Count the lines of the listing below that contain the string "Switch", with uppercase and lowercase treated as different. Reply with the number alone.
SUPPLIED RECORDS start
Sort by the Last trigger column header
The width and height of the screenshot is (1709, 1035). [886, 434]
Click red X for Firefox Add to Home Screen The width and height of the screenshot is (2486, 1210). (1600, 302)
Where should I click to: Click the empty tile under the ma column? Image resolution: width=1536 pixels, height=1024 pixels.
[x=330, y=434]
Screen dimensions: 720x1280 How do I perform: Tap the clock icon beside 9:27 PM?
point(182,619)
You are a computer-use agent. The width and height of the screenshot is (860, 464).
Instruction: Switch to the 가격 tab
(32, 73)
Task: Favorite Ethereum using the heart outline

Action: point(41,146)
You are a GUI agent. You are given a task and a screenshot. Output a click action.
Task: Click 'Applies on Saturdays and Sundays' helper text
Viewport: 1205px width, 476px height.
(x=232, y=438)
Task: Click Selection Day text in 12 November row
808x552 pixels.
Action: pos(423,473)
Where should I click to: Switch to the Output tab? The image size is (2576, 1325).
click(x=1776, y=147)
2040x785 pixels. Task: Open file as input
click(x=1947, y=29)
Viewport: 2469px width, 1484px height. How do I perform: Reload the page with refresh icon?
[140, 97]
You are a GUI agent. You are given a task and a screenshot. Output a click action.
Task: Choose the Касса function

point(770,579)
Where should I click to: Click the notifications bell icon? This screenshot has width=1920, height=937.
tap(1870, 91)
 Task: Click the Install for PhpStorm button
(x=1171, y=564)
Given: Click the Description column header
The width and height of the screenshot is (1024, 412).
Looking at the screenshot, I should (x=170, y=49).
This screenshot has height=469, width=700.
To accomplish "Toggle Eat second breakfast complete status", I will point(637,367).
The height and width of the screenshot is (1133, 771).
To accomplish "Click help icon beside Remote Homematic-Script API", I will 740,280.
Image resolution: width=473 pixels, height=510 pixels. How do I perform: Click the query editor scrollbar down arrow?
SUPPLIED RECORDS end
RESPONSE FOR THIS EXERCISE ::
2